## PROBLEM STATEMENT:
Set down the records below in full, exactly as they read.

## DATA SUPPLIED:
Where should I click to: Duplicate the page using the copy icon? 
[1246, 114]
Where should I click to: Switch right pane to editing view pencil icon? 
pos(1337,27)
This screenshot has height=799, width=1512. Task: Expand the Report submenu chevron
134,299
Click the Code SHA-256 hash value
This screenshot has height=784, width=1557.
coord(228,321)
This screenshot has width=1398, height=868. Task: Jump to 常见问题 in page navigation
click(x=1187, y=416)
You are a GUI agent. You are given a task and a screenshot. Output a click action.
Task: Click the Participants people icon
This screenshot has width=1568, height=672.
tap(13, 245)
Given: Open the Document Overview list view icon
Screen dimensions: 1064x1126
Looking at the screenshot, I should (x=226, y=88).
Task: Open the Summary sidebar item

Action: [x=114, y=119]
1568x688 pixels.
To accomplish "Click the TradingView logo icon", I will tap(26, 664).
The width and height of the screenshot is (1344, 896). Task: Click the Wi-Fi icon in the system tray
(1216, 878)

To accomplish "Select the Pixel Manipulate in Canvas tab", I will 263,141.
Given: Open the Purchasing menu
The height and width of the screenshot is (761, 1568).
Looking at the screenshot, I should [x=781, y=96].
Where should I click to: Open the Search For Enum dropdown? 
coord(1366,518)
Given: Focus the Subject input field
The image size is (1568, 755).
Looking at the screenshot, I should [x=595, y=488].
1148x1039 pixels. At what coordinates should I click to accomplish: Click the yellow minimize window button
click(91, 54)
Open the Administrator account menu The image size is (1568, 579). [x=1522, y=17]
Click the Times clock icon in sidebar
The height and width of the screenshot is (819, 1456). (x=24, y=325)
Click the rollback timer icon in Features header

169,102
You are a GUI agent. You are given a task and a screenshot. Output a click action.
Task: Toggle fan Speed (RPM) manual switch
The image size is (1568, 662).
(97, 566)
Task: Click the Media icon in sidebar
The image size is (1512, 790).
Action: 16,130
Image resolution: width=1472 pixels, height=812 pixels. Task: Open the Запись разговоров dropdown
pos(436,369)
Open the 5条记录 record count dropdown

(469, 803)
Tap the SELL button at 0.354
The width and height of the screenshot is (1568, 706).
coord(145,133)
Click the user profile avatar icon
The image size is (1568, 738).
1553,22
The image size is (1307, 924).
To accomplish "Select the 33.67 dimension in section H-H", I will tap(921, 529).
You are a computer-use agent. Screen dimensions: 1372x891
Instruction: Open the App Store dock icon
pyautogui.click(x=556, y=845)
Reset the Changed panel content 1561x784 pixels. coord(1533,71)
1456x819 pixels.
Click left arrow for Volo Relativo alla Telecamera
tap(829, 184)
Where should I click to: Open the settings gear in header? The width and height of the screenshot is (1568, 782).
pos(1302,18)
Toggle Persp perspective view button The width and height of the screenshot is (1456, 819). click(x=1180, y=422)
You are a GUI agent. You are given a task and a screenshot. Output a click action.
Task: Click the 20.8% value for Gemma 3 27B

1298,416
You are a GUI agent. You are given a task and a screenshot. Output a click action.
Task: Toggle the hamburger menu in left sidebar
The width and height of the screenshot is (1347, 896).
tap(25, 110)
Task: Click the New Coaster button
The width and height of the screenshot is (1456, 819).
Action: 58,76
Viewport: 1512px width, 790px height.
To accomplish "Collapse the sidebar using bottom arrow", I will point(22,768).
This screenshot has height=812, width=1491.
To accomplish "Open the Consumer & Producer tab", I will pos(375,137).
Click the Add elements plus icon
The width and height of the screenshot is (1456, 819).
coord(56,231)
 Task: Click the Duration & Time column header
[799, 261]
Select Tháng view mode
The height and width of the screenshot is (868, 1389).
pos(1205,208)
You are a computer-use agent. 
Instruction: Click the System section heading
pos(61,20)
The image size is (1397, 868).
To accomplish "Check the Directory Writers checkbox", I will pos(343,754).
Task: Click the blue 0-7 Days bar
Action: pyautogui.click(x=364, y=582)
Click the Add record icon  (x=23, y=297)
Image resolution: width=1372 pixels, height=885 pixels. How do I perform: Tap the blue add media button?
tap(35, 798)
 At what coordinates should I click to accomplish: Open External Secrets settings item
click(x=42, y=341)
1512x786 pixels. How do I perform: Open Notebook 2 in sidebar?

## EXERCISE RESPONSE:
Where should I click to: Duplicate the page using the copy icon? 
[1246, 114]
Where should I click to: Switch right pane to editing view pencil icon? 
pos(1337,27)
This screenshot has height=799, width=1512. Task: Expand the Report submenu chevron
134,299
Click the Code SHA-256 hash value
This screenshot has height=784, width=1557.
coord(228,321)
This screenshot has width=1398, height=868. Task: Jump to 常见问题 in page navigation
click(x=1187, y=416)
You are a GUI agent. You are given a task and a screenshot. Output a click action.
Task: Click the Participants people icon
This screenshot has width=1568, height=672.
tap(13, 245)
Given: Open the Document Overview list view icon
Screen dimensions: 1064x1126
Looking at the screenshot, I should (x=226, y=88).
Task: Open the Summary sidebar item

Action: [x=114, y=119]
1568x688 pixels.
To accomplish "Click the TradingView logo icon", I will tap(26, 664).
The width and height of the screenshot is (1344, 896). Task: Click the Wi-Fi icon in the system tray
(1216, 878)

To accomplish "Select the Pixel Manipulate in Canvas tab", I will 263,141.
Given: Open the Purchasing menu
The height and width of the screenshot is (761, 1568).
Looking at the screenshot, I should [x=781, y=96].
Where should I click to: Open the Search For Enum dropdown? 
coord(1366,518)
Given: Focus the Subject input field
The image size is (1568, 755).
Looking at the screenshot, I should [x=595, y=488].
1148x1039 pixels. At what coordinates should I click to accomplish: Click the yellow minimize window button
click(91, 54)
Open the Administrator account menu The image size is (1568, 579). [x=1522, y=17]
Click the Times clock icon in sidebar
The height and width of the screenshot is (819, 1456). (x=24, y=325)
Click the rollback timer icon in Features header

169,102
You are a GUI agent. You are given a task and a screenshot. Output a click action.
Task: Toggle fan Speed (RPM) manual switch
The image size is (1568, 662).
(97, 566)
Task: Click the Media icon in sidebar
The image size is (1512, 790).
Action: 16,130
Image resolution: width=1472 pixels, height=812 pixels. Task: Open the Запись разговоров dropdown
pos(436,369)
Open the 5条记录 record count dropdown

(469, 803)
Tap the SELL button at 0.354
The width and height of the screenshot is (1568, 706).
coord(145,133)
Click the user profile avatar icon
The image size is (1568, 738).
1553,22
The image size is (1307, 924).
To accomplish "Select the 33.67 dimension in section H-H", I will tap(921, 529).
You are a computer-use agent. Screen dimensions: 1372x891
Instruction: Open the App Store dock icon
pyautogui.click(x=556, y=845)
Reset the Changed panel content 1561x784 pixels. coord(1533,71)
1456x819 pixels.
Click left arrow for Volo Relativo alla Telecamera
tap(829, 184)
Where should I click to: Open the settings gear in header? The width and height of the screenshot is (1568, 782).
pos(1302,18)
Toggle Persp perspective view button The width and height of the screenshot is (1456, 819). click(x=1180, y=422)
You are a GUI agent. You are given a task and a screenshot. Output a click action.
Task: Click the 20.8% value for Gemma 3 27B

1298,416
You are a GUI agent. You are given a task and a screenshot. Output a click action.
Task: Toggle the hamburger menu in left sidebar
The width and height of the screenshot is (1347, 896).
tap(25, 110)
Task: Click the New Coaster button
The width and height of the screenshot is (1456, 819).
Action: 58,76
Viewport: 1512px width, 790px height.
To accomplish "Collapse the sidebar using bottom arrow", I will point(22,768).
This screenshot has height=812, width=1491.
To accomplish "Open the Consumer & Producer tab", I will pos(375,137).
Click the Add elements plus icon
The width and height of the screenshot is (1456, 819).
coord(56,231)
 Task: Click the Duration & Time column header
[799, 261]
Select Tháng view mode
The height and width of the screenshot is (868, 1389).
pos(1205,208)
You are a computer-use agent. 
Instruction: Click the System section heading
pos(61,20)
The image size is (1397, 868).
To accomplish "Check the Directory Writers checkbox", I will pos(343,754).
Task: Click the blue 0-7 Days bar
Action: pyautogui.click(x=364, y=582)
Click the Add record icon  (x=23, y=297)
Image resolution: width=1372 pixels, height=885 pixels. How do I perform: Tap the blue add media button?
tap(35, 798)
 At what coordinates should I click to accomplish: Open External Secrets settings item
click(x=42, y=341)
1512x786 pixels. How do I perform: Open Notebook 2 in sidebar?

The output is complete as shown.